According to Ashe (2001), the diagnosis of Trichopseniini is as follows: tarsi 5–5–5; paratergites absent; posterior coxae absent (possibly fused to the metasternum) so that the trochanters appear to articulate directly with the metasternum; and presence of a large lamella on the metasternum covering at least the base of the hind femur.

2.62 Trilobitideini Fauvel (Figure 60)

Trilobitideidae Fauvel, In Raffray & Fauvel, 1899: 3, Type genus: Trilobitideus Raffray, 1898.

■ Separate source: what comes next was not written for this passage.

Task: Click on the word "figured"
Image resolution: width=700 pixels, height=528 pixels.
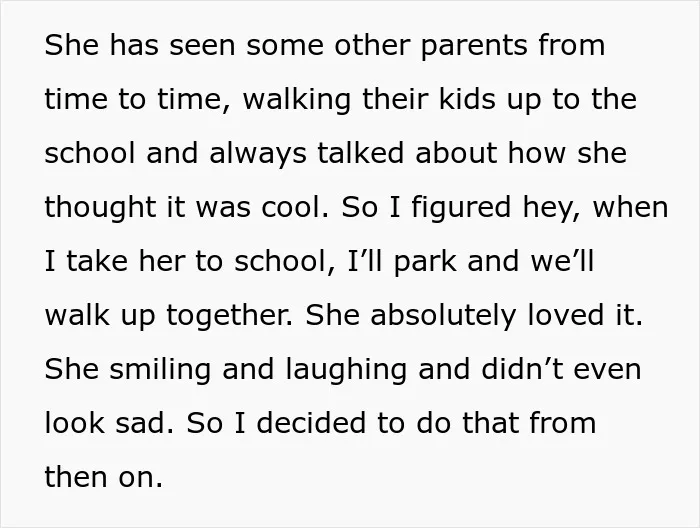Action: pyautogui.click(x=461, y=208)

The myrmecophilous tribe Trilobitideini comprises a single genus Trilobitideus with 11 species known from the Afrotropics including South Africa. Earlier, the genus Trilobitideus was placed in a monotypic subfamily Trilobitideidae related to Aleocharinae (Wasmann, 1916a). Later Seevers (1965) downgraded Trilobitideini to a tribe of the Aleocharinae. Seevers cautiously admitted that the Phyllodinardini genus Phyllodinarda might be closely related to Trilobitideus, but the evidence of the relationships was too weak. The genus Trilobitideus was revised by Kistner (2006) who did not find support for a close relationship between Trilobitideus and Phyllodinarda and provided a cladistic analysis for the known species of Trilobitideus. The Trilobitideini were never included in any broader phylogenetic analyses. We could get a specimen dissected by Dr. Kistner for study. Based on our observations and illustrations provided in Kistner (2006), we assume Trilobitideini to be a member of the APL clade. In particular, Trilobitideus shares with some Athetini or Lomechusini a sclerotized flap over base of compressor plate and the overall shape of aedeagus, scale-like structures at the molar area of mandibles and large distance between two discal setae of prementum. By its habitus (fig. 1 in Kistner, 2006), Trilobitideus is similar to Phyllodinarda, from which it can be distinguished by the ten segmented antennae (Seevers, 1965; but reported as 11-segmented in Kistner, 2006) and tarsal formula 4–4–4 (11-segmented antennae and 4–5–5 tarsal formula in Phyllodinarda). Members of the tribe are also characterized by the most unusual in Aleocharinae body surface sculpturing. The dorsal surface of their body is covered with rows of furrow protuberances, which makes Trilobitideus difficult to confuse with any other aleocharines.